How do you evaluate the function \[f\left( x \right)=3x-7\] for f(0)?

Answer 1

Hint: This type of problem is based on the concept of functions with one variable. First, we have to consider the function with variable x. Here, we have to find the value of the function when x=0. Substitute 0 instead of x and do necessary calculations. Simplify the given function where we get a constant and the variable is completely removed and find the value which is the required answer.
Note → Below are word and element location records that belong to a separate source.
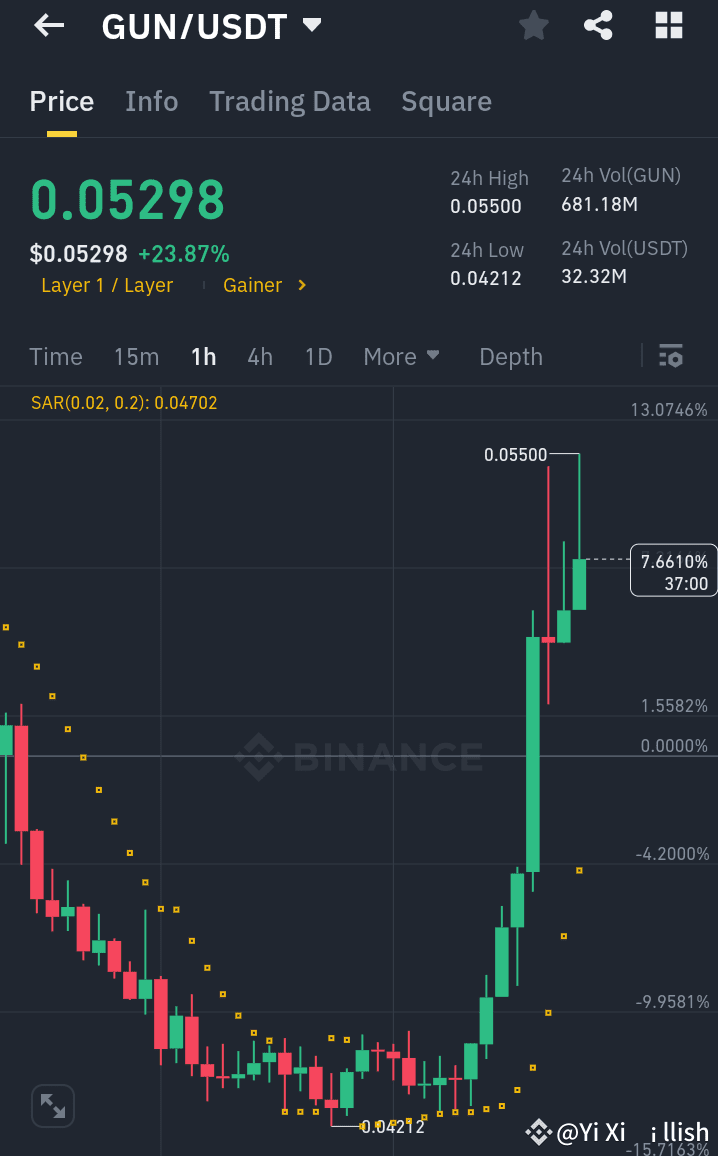Select the Depth view option
Viewport: 718px width, 1156px height.
tap(510, 356)
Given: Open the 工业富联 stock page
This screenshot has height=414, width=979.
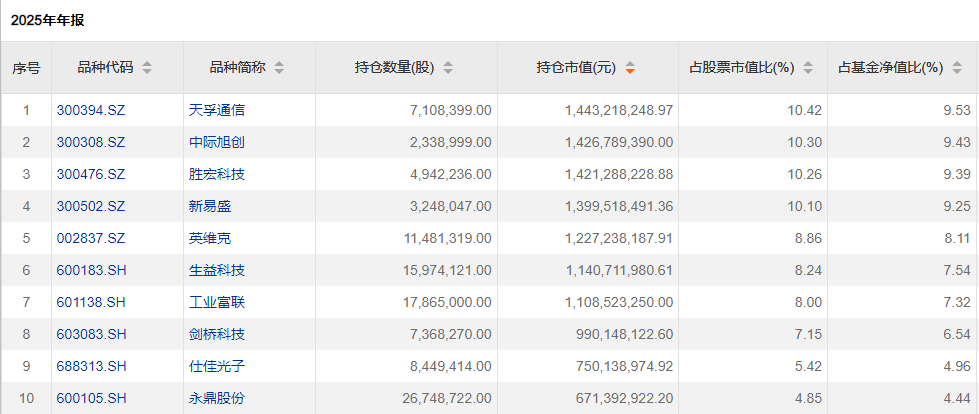Looking at the screenshot, I should click(216, 302).
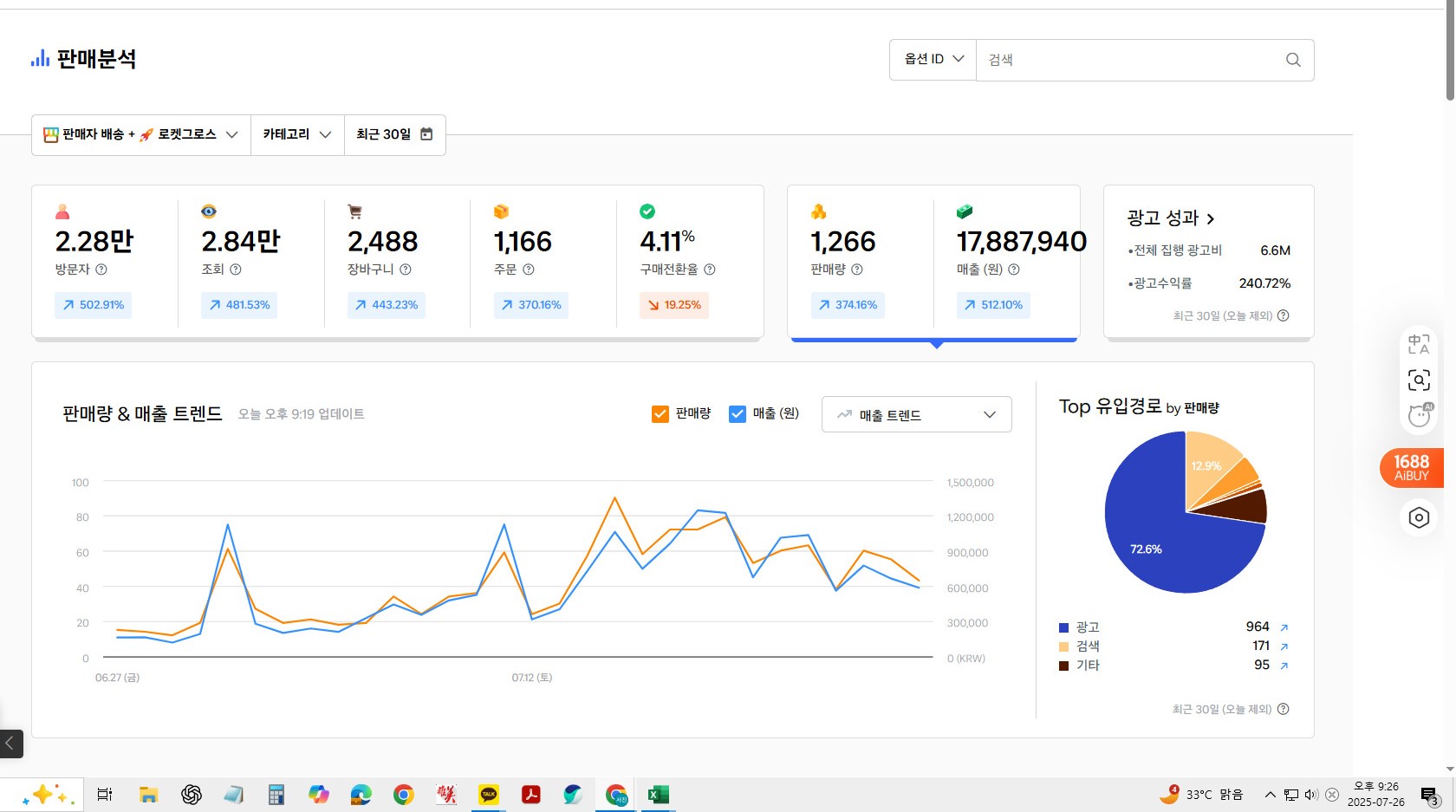Select the 판매량 metric card
Image resolution: width=1456 pixels, height=812 pixels.
click(859, 260)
Complete step by step solution:
According to the question, we are asked to find the value of \[f\left( x \right)=3x-7\] for f(0).
We have been given the function is \[f\left( x \right)=3x-7\]. -----(1)
The given function is with one variable x.
When the variable is equated to a constant, we have to substitute the constant in place of the variable in the function to find the value.
Here, we have to find the value of f(0).
To find the value of f(0), we have to substitute x equal to 0 in the considered function (1).
On substituting x=0 in the function (1), we get
\[f\left( 0 \right)=3\times 0-7\]
We know that 0 multiplied with any term is always equal to 0.
Therefore, we get
\[f\left( 0 \right)=0-7\]
On further simplification, we get
\[f\left( 0 \right)=-7\]
Therefore, the value of the function \[f\left( x \right)=3x-7\] for f(0) is -7.

Note:
Whenever you get this type of problem, we should do the calculations correctly to get the accurate answer. When we substitute x=0, the function is not f(0)=30-7. It is \[f\left( 0 \right)=3\times 0-7\]. Avoid calculation mistakes based on sign conventions. When f(0) is asked to find, we should not multiply the whole function by 0 instead substitute 0 in place of x.